Eskom, the South African electricity public utility, has announced that construction has begun on the Eskom Battery Energy Storage System (BESS) project – the first energy storage facility under the company’s flagship BESS project.
In a statement, the company said that a sod-turning ceremony was held at the Elandskop BESS site which is located within Msunduzi and Impendle Local Municipalities in KwaZulu-Natal. Hyosung Heavy Industries, one of the appointed service providers for the project, also participated in the ceremony.
Construction will take between seven and twelve months and the batteries on the site will be charged from the main grid via Eskom’s Elandskop substation, the company said. It added that the facility will have a capacity of 8MW, equivalent to 32MWh of distributed electricity, enough to power a town such as Howick (population 21,639) for four hours.
Among the notable benefits of the BESS is that it will boost the network during peak hours, thereby reducing the strain on the network, the statement pointed out.
“The beginning of the construction of the Elandskop BESS is a positive development in our efforts to alleviate the pressure on the national electricity grid,” said André de Ruyter, Eskom Group Chief Executive, speaking at the event.

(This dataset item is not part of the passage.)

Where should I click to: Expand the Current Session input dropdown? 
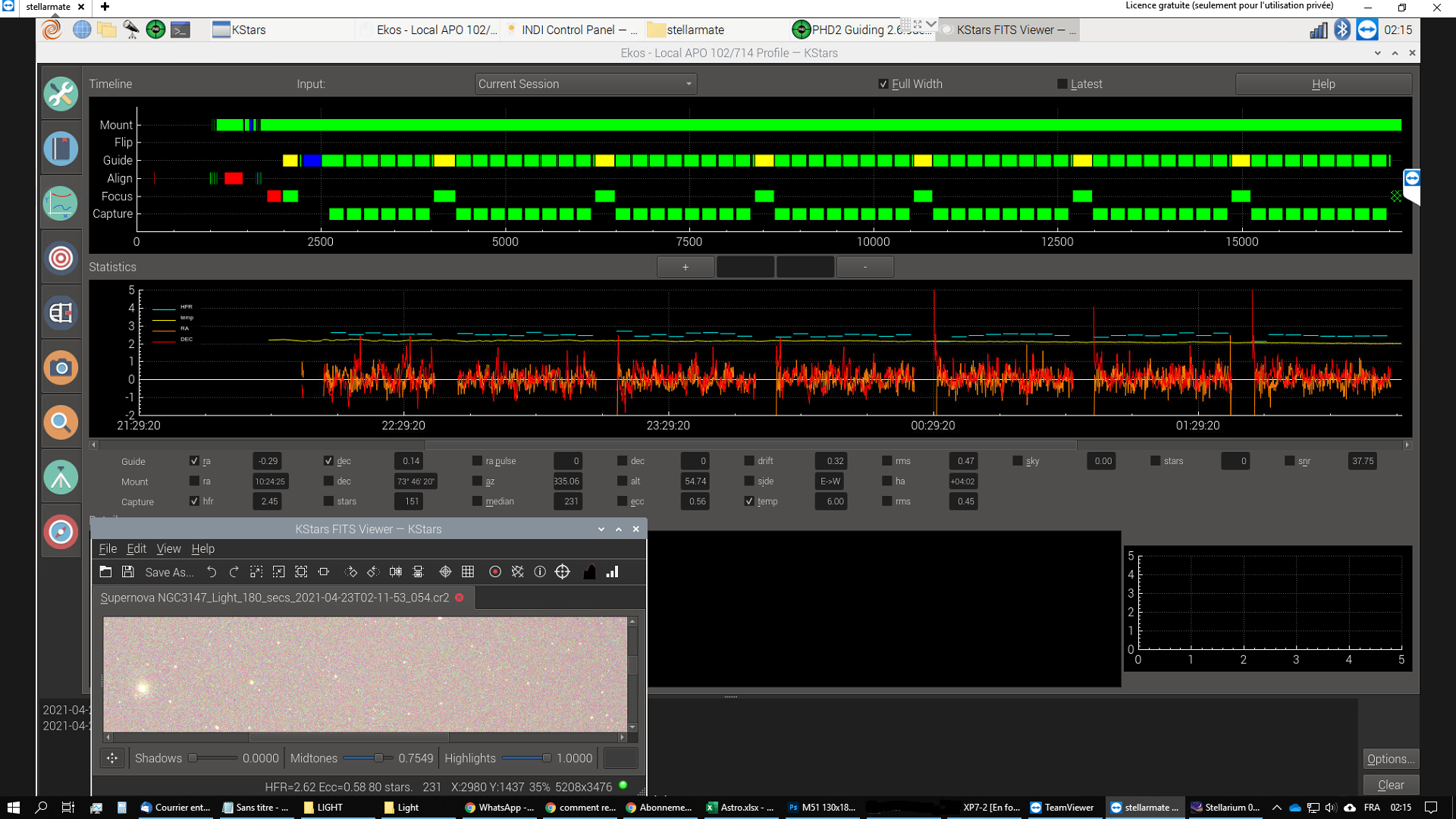[585, 84]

“This is a direct response to the urgent need to address South Africa’s long-running electricity crisis by adding more generation capacity, to the grid, and also to strengthen the grid by adding more storage and transforming capacity.”
Elandskop is part of Phase One of Eskom’s BESS project, which includes the installation of approximately 199MW additional capacity, with 833MWh storage of distributed battery storage plants at eight Eskom Distribution substation sites throughout the country.

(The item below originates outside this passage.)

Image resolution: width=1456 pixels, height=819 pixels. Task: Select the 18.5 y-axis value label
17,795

This phase also includes about 2MW of solar photovoltaic (PV) capacity.
The cost of the project will be approximately ZAR11 billion and is being funded through concessional loans from the World Bank, African Development Bank and the New Development Bank. The procurement process for this project has been set out by funders and Eskom is in compliance with it and internal governance, the company asserted.
Phase Two of the project includes the installation of a further 144MW of storage capacity, equivalent to 616MWh at four Eskom Distribution sites and one Transmission site. The solar PV capacity in this phase will be 58MW.

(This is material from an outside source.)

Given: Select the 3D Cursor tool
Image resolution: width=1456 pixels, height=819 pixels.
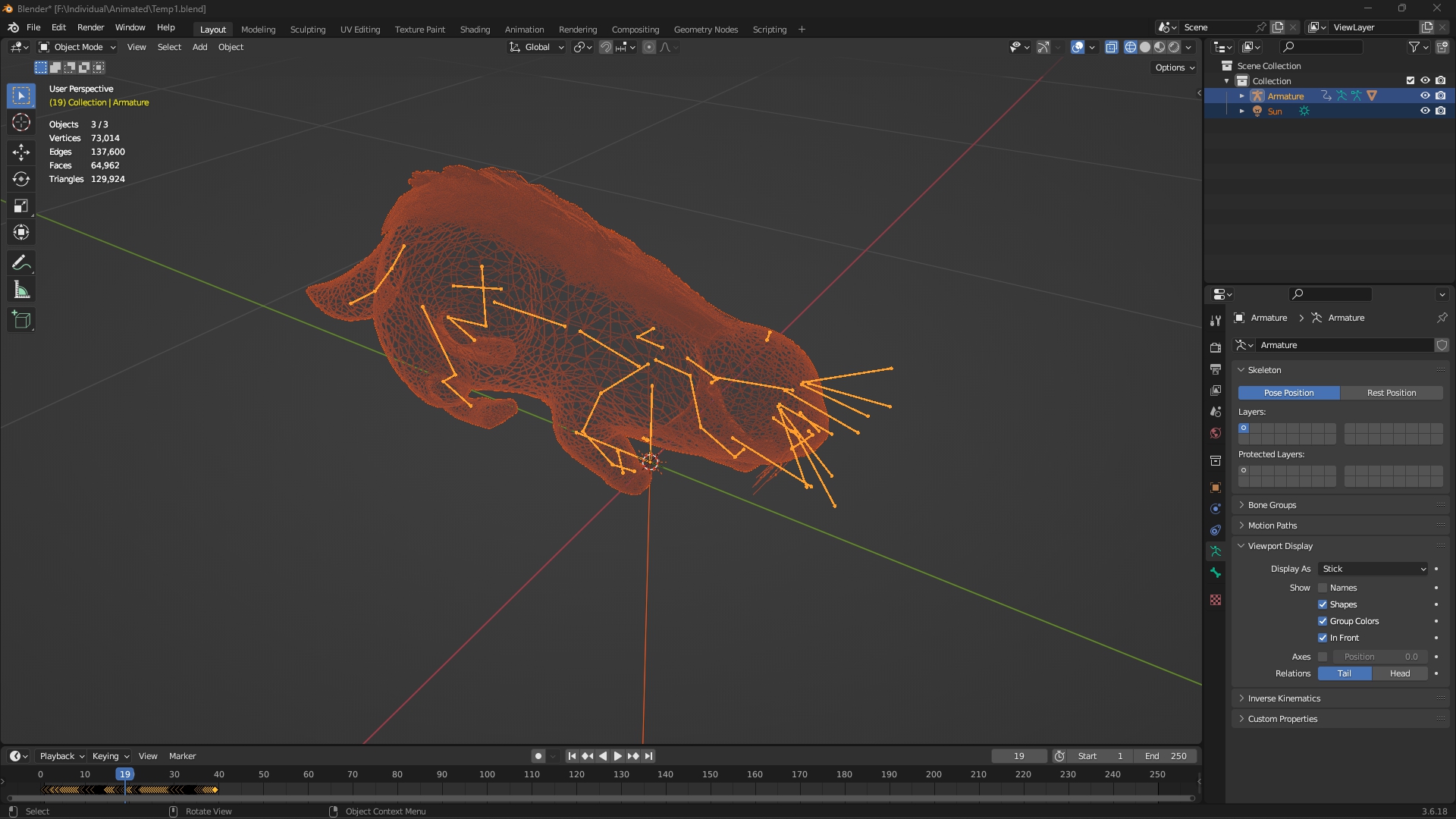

The BESS project will utilise large scale utility batteries with the capacity of 1 440MWh per day and a 60MW PV capacity. It will be one of the largest BESS projects to be developed and implemented in South Africa.
“Eskom has identified distributed storage as an alternative to support renewable energy expansion in South Africa and we have taken the necessary steps to ensure the successful implementation of the BESS project,” said Velaphi Ntuli, Eskom’s General Manager – Distribution, Operations Enablement.
All Phase One sites are planned to be commissioned by 30 June 2023 and Phase Two by December 2024.